The image of Syria in the Western media is an overwhelmingly masculine one. We see bearded men of the oppositional rebel forces carrying guns and fighting. The entire crisis has been simplified to an armed rebellion led by extremist oppositional figure and regime forces. The civil uprising no longer exists. Women are often depicted as the passive victims of this conflict.
These assumptions are wrong. Aisha (not her real name) is from central Syria and is a committed activist, who believes that freedom, dignity and rights cannot be killed or destroyed, regardless of what the Assad's regime does. As well as, being a prominent activist and citizen journalist, her voice is important because it represents the forgotten voice of the Syrian revolution. She reminds us that while there is an armed uprising, there is still civilian opposition.
Q: What role do female activists continue to play?
Aisha: "Women play a diverse and critical role in the struggle. We are active mainly in civil oppositional activities, which include blogging, reporting, protesting, assisting and helping the local communities in which we live. In many local oppositional committees, women are important organisers of events and in some cases help to form some of the leadership roles."
Q: What are the female activists' relationships like with the rebels?

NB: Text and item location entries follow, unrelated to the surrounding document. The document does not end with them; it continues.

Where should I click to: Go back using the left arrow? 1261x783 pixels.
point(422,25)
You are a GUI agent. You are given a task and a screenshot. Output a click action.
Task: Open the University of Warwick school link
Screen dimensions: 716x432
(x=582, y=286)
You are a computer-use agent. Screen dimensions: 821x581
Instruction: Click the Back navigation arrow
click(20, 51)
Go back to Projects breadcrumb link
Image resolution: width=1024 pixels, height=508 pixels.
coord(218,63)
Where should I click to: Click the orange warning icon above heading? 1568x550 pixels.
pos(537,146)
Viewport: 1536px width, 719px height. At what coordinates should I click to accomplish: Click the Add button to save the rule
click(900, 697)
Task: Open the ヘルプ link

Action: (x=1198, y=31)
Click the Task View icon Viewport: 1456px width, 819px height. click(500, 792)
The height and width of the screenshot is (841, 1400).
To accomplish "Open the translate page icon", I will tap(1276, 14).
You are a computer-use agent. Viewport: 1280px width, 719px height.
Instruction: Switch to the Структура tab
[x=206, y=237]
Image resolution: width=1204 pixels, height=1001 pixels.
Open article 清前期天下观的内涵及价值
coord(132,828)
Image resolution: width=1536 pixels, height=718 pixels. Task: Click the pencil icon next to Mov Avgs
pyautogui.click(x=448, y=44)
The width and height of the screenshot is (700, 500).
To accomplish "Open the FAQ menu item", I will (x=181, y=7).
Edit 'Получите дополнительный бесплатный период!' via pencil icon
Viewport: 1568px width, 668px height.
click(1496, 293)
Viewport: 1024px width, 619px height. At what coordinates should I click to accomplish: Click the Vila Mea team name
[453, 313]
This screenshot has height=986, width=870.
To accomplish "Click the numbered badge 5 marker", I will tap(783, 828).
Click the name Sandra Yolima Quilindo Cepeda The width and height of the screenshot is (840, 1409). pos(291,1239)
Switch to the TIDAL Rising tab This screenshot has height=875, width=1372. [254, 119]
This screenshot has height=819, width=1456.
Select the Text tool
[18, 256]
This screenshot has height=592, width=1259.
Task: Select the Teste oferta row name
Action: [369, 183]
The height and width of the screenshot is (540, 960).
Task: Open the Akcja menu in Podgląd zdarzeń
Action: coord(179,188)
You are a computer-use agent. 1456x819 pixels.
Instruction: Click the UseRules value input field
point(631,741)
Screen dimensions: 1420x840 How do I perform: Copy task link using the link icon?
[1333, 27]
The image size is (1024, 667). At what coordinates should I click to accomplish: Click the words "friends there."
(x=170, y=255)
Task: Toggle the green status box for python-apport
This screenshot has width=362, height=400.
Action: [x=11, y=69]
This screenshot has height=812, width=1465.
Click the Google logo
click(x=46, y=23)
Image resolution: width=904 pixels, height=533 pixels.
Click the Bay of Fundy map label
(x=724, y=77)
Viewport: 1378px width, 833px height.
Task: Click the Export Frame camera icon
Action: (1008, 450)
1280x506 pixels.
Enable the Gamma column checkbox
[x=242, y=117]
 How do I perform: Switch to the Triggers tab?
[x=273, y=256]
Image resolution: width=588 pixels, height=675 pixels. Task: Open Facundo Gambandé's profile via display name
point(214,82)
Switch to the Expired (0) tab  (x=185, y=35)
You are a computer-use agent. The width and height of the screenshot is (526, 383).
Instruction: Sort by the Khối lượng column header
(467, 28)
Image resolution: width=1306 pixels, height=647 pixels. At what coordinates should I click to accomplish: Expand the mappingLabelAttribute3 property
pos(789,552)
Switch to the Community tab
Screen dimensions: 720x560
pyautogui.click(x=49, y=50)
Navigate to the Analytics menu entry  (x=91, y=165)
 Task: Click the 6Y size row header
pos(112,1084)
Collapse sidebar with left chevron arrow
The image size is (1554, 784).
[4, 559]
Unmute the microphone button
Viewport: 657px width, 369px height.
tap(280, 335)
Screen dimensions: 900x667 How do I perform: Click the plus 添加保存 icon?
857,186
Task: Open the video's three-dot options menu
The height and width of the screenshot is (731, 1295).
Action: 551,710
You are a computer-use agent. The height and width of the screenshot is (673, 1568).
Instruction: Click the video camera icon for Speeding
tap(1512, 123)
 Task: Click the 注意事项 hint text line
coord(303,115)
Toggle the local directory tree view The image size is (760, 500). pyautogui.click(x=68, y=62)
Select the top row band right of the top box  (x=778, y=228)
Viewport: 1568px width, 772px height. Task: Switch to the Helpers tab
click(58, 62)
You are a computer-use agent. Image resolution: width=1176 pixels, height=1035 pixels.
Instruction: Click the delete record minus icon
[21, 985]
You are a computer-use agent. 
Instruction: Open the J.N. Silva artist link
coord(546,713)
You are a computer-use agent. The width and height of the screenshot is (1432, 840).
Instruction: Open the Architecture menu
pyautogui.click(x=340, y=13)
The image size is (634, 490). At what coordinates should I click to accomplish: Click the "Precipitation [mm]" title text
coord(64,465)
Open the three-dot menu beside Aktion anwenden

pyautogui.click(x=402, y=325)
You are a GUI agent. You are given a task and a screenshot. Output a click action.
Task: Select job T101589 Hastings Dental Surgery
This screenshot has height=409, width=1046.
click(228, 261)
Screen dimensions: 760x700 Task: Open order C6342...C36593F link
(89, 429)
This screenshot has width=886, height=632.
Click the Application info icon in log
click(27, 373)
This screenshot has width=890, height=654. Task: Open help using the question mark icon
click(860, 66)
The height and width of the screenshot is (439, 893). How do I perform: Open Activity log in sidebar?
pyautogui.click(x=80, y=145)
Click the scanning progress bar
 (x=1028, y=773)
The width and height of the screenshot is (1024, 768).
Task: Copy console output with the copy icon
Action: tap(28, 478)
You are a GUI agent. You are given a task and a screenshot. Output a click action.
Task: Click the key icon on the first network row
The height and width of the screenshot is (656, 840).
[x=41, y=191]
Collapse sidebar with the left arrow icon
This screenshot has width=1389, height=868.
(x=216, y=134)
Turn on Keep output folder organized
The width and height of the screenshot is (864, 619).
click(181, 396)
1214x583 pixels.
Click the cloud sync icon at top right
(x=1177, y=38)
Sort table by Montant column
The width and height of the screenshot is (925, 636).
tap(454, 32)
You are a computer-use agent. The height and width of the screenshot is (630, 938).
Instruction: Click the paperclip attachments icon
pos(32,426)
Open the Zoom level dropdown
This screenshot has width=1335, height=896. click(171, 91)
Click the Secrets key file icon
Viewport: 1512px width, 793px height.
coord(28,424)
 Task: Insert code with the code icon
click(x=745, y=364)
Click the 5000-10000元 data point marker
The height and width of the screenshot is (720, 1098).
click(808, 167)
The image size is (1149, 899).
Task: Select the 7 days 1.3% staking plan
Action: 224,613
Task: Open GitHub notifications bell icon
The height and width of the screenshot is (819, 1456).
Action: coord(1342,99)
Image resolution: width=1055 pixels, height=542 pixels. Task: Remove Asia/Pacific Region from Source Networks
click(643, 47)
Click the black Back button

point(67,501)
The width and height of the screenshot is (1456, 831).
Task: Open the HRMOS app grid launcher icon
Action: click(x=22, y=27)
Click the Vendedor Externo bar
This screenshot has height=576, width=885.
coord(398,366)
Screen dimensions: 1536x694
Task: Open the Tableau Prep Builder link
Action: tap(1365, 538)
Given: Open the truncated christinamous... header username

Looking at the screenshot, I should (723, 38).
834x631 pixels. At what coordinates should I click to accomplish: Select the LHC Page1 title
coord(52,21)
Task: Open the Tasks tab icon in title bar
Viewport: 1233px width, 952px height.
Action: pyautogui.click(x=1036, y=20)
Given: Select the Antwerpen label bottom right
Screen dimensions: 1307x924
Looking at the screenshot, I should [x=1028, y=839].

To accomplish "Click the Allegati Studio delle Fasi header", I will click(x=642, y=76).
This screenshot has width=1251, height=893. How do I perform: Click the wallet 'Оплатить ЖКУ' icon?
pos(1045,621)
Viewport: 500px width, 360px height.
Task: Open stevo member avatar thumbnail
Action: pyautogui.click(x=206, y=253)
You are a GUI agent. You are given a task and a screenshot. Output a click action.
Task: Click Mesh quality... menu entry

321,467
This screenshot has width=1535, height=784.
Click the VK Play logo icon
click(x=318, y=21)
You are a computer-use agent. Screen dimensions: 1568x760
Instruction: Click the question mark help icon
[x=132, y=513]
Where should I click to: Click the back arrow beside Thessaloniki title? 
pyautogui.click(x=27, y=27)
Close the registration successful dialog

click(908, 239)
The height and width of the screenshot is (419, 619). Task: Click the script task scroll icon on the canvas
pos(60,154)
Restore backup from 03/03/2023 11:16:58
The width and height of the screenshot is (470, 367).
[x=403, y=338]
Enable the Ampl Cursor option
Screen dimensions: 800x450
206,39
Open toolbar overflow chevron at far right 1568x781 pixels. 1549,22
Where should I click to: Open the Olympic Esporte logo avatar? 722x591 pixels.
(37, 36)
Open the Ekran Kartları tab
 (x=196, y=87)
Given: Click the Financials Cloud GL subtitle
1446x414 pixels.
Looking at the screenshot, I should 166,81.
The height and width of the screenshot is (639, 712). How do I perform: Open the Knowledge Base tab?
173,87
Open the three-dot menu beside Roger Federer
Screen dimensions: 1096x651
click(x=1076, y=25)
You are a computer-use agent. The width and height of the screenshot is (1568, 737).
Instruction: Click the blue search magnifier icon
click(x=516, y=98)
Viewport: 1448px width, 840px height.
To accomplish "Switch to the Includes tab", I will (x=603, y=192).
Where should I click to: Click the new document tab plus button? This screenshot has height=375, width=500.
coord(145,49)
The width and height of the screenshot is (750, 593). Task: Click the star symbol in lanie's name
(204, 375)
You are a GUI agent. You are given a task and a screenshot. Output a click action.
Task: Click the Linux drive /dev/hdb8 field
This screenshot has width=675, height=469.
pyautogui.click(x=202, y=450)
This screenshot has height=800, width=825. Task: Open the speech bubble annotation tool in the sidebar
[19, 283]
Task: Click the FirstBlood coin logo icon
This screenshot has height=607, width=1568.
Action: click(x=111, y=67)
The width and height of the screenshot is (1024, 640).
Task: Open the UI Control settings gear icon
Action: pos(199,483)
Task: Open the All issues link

Aisha: "Women like all Syrians have mixed relations with the rebels. Not many, but some women have joined the rebels; there are female snipers in the Free Syrian Army (FSA). Others assist the rebels in other ways, when the armed rebellion began, it was women who would go and collect information on the movements and positions of Assad's forces. Even now, when rebels liberate a village or town it's women who take them into their homes and treat their injures and feed them. This happened recently in the Christian town of Maaloula- when the rebels entered the town they told the locals, that they weren't the target, the regime was. And the local nuns invited the rebels into the church and feed and clothed them. Of course the regime later lied about what happened there."
Q: But aren't some of the rebels' violent extremists who will oppress women? Aren't you worried about the effects of violence?
Aisha: "Okay, fine. Some factions of the rebels like Islamic State in the Levant and Iraq (ISLI), but women activists have taken action against these groups. You know, in northern Syria there were towns were hard line Islamist affiliated groups took control off. And when they began imposing restrictions on women, the local women fought back and staged mass protests. The group had to back away from some of the measures because of it.
But you have to remember two things. Firstly, most oppositional groups including rebel groups are local. They are full of local guys, who fight for local issues, and women play an important role in those local committees. They cannot disregard what women want. Secondly, not all the opposition to the regime is militaristic. There is still an active civil opposition to the Assad regime. In many towns there are weekly protests against the regime still. Plus, it is not as if the regime can claim to be the protector of women's rights. They openly rape and imprison women ... in parts of Central Syria the regime soldiers look for Sunni women to kidnap and rape. Just before Homs fell to the regime a few months ago, Assad's forces kidnapped 100 women from neighbouring town and forced them to march ahead of the army as they entered oppositional areas. To get the opposition to surrender. They use this tactic. In some towns they get the women to strip naked and then march."
Q: What were your opinions on an American military strike?
Aisha: "Syrians are divided over this questions. Many Syrians supported the idea and held up signs in anti-regime protests saying 'We are against the Syrian military intervention into Syria.' Others were against. For me it depends on their intentions. But now they have cut a deal with the regime, it is clear they do not care about the Syrian people".